Illiquid assets and investments cannot be quickly or easily converted into cash without potentially losing money. They typically have limited marketability and may take a long time to find a buyer willing to purchase them at a reasonable price.

What You Need To Know

Illiquid assets may not have an active market where they can be easily bought or sold. This can result in longer waiting periods to find a buyer or seller. Because illiquid assets lack market demand, sellers often need to offer a discount or accept a lower price than the asset's intrinsic value to attract potential buyers. Real estate properties, private company shares, collectibles, certain types of bonds, and some types of investments with restrictions on trading are examples of illiquid assets. Selling illiquid assets may take weeks, months, or even years to complete, depending on market conditions and the type of asset.

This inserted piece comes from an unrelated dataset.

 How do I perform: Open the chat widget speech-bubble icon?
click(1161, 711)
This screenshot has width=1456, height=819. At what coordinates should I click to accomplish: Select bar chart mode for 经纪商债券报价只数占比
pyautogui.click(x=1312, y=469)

Illiquid assets can offer potentially higher returns compared to more liquid investments but come with the trade-off of reduced liquidity. Investors need to carefully consider their risk tolerance and investment objectives before investing in illiquid assets. While illiquid assets can provide portfolio diversification, they can also limit the ability to access funds quickly during times of financial need.

Some illiquid assets have secondary markets or specialized exchanges where they can be traded, but these markets may have limited participation and lower trading volumes. Investments in private companies or startups through private equity or venture capital funds are often considered illiquid, as these investments typically have restrictions on when and how they can be sold.